Ruth Sleightholme, Decoration Editor
Be careful about shower heights! The best option for a loft conversion shower head will almost certainly be an integrated shower fitting with a vertical shower head that comes down from the ceiling. My personal taste is much more for the exposed shower and in my main bathroom I have an exposed, thermostatic traditional shower set from Lefroy Brooks, and it is honestly one of the most lovely things I ever bought myself. However, when I tried to mimic this (admittedly with a cheaper model) in the loft shower, I realised, after install, that the installers could not install this type of shower head without leaving a clearance of about 10cm from the ceiling. With a ceiling height of only 2m in the little loft shower, this left me with a shower that does not do for even an average-heighted man, let alone a tall one. My scalp skims the shower head! To be honest, I am living with it!, but I wish someone had taken me in hand and just told me to get over myself, and buy a shower which falls from the ceiling rather than projecting from the wall. Besides, if you are building a loft extension, you are probably going to be building the wall and the ceiling in which the shower will be integrated, so it is not technically any more difficult.

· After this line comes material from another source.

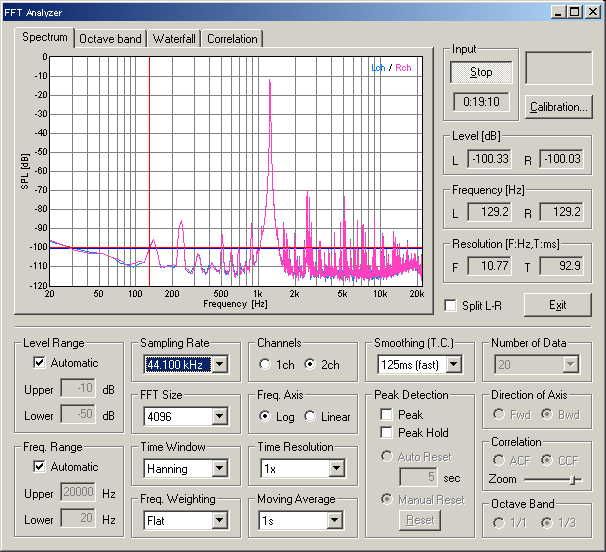This screenshot has width=606, height=552.
Task: Switch to the Octave band tab
Action: (x=110, y=39)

I wish I knew how great the pleated-paper integrated blinds from Velux are. I wasted a lot of time trying to find a non-naff window dressing solution for my Velux windows, because I have a more decorative aesthetic, and felt I needed something curtain-y. I was pretty pleased when I discovered Velux’s ‘energy pleated’ paper blinds. The colours are nice, the material paper-y so it doesn’t feel too synthetic, and they are designed in a honeycomb pleated design to be insulating; they are simple to install and lovely and tactile to use when hand-operated (I have a real bug bear about electronically operated things; they always seem designed to frustrate!). To my surprise, I’m sold. We went for Petrol which was more like a bottle green, to go with a colour in my wallpaper; and Light Blue, which worked with a tile scheme in my bathroom.